Bu makale medreselerin kapatılmasını müteakip dönüşüm geçirmeye başlayan hoca-talebe-metin arasındaki ilişkiyi modernleşen sosyal ve siyasî faktörlerle bağlantılı olarak inceler. Özel olarak Ali Yakup Cenkçiler ve Feyzullah Hacıbayriç'in çalışmalarına odaklanır.
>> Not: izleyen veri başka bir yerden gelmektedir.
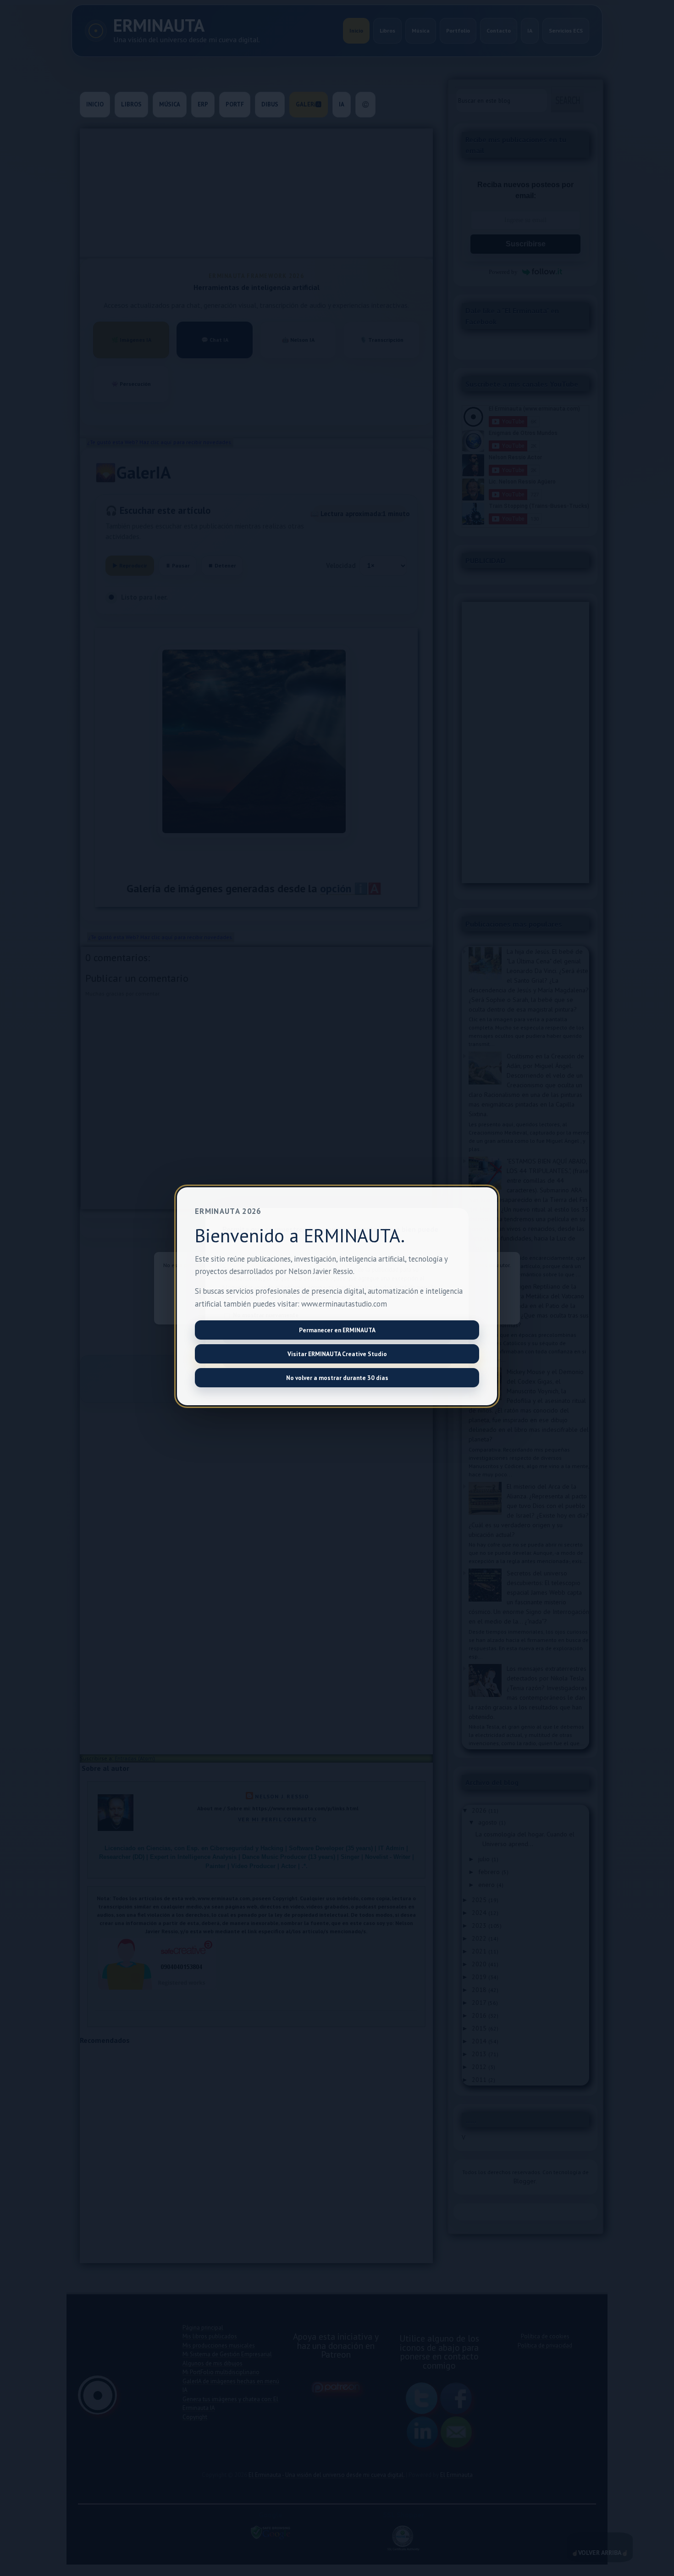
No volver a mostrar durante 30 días (337, 1378)
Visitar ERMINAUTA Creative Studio (337, 1354)
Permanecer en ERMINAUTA (337, 1330)
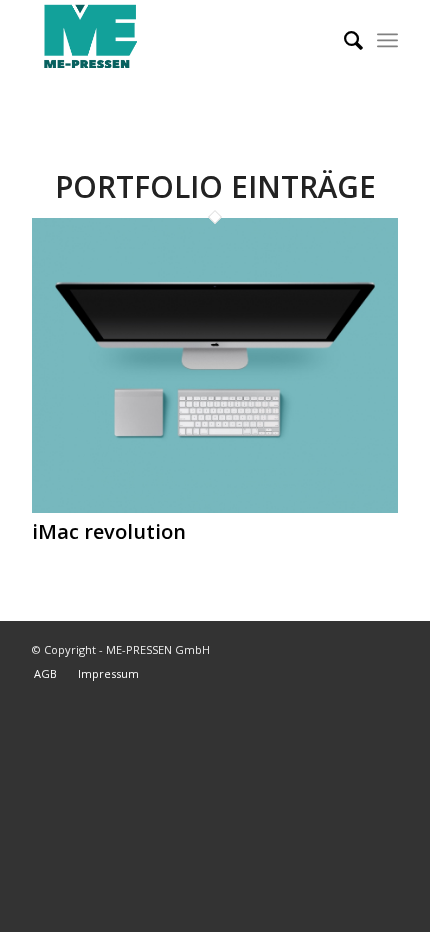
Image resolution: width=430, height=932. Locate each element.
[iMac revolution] (215, 507)
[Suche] (343, 40)
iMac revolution (109, 531)
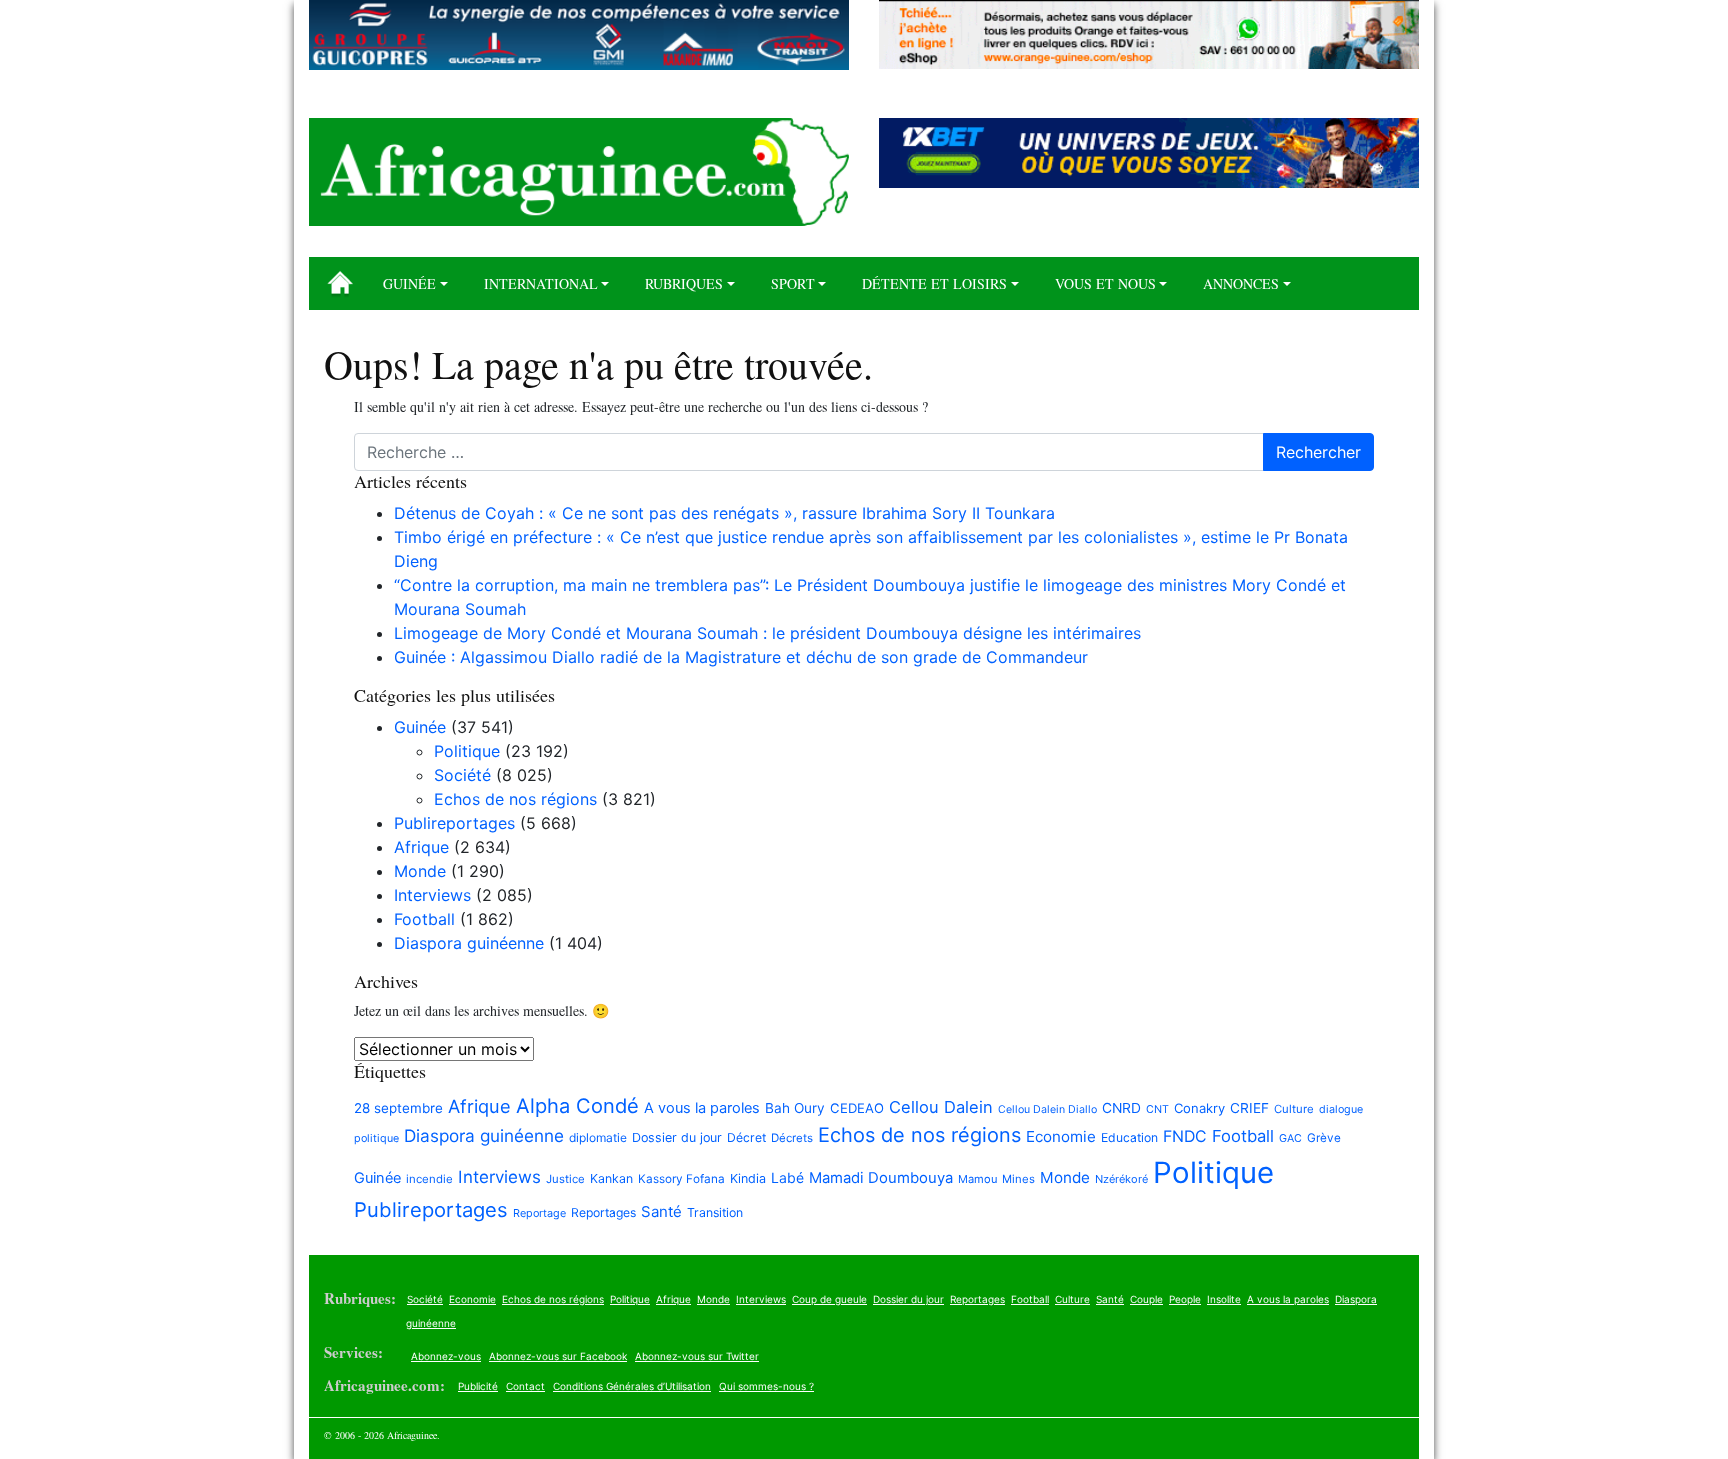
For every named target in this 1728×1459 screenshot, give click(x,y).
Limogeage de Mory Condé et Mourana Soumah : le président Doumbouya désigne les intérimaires (770, 633)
Dinî eğitim ve din-devlet ilişkileri açısından Türkiye ve Yugoslavya arasında farklılıklar olsa da Ali Yakup Cenkçiler ve Feyzullah Hacıbayriç’in tecrübelerindeki ortak noktalar dikkat çekicidir. Türkiye ve Yugoslavya İslâmî gelenek ve kurumsal hafıza açısından Osmanlı bakiyesinin canlı olduğu iki ülkedir. Yugoslavya’da medreseler Türkiye’ye nazaran daha geç bir tarihte kapatılmıştır. 1910’lu yıllarda bu coğrafyada dünyaya gelen Ali Yakup Cenkçiler ve Feyzullah Hacıbayriç de geleneksel usul medrese eğitimi almış kimselerdir. Saraybosna'da yaşamış bir âlim olan Feyzullah Hacıbayriç Tito zamanı Yugoslavya'da faaliyetlerini sürdürmüş ve Mesnevî okumaları ile geniş bir talebe halkasına hitap etmiştir. Eğitim ve öğretim hayatını ağırlıklı olarak Yugoslavya’da geçirmiş olmakla birlikte Türkiye, Suriye ve Suudi Arabistan gibi ülkelere ziyaretlerde bulunmuştur. Ali Yakup Cenkçiler’in tahsil ve tedris tecrübesi ise sadece Yugoslavya bünyesinde kalmamıştır. Kosova’da doğduktan sonra eğitim için Saraybosna’ya gitmiş, oradan da Mısır’a geçerek yüksek tahsilini el-Ezher Üniversitesinde tamamlamıştır. Ancak eğitimi sona erdikten sonra kendi ülkesi yerine Türkiye’ye dönmeyi tercih etmiştir. Türkiye'ye yerleştiği 1957 senesinden vefatına kadar çalışmalarını çoğunlukla İstanbul'da sürdürmüş ve İhyâu ulûmi’d-dîn dersleri okutmuştur. Dönemin zor şartlarına rağmen her iki isim de yakın coğrafyadaki önemli ilim adamları ile irtibat içinde olmaya çabalamıştır. Bu süreçte farklı dilleri rahatlıkla konuşup anlayabilmeleri kendilerine kolaylık sağlamıştır. Türkçe, Arapça, Farsça, Boşnakça ve Arnavutça bildikleri anlaşılmaktadır. Yazma eserlere ve klasik metinlere aşinalıklarının bir sebebi de farklı lisanlara olan hâkimiyetleridir. Bu vesileyle birçok farklı kaynaktan beslenme imkânı elde etmişlerdir. Her iki ismin de uzun süre kütüphanecilik ile uğraşmış olmaları dikkat çekici bir husustur. Ali Yakup Cenkçiler Kahire’de, Feyzullah Hacıbayriç de Saraybosna’da yazma eserler kütüphanelerinde görev yapmışlardır. Ders okuturken seçtikleri eserler bu açıdan anlam taşımaktadır. Okuttukları metinlere olan ilgileri İlahiyat Fakültesi’ndeki derslerinden ziyade dışarıda edindikleri tecrübe ile kuvvetlenmiştir. Her iki isim de Mesnevî ve İhyâ üzerinde otorite olarak kabul edilmişlerdir.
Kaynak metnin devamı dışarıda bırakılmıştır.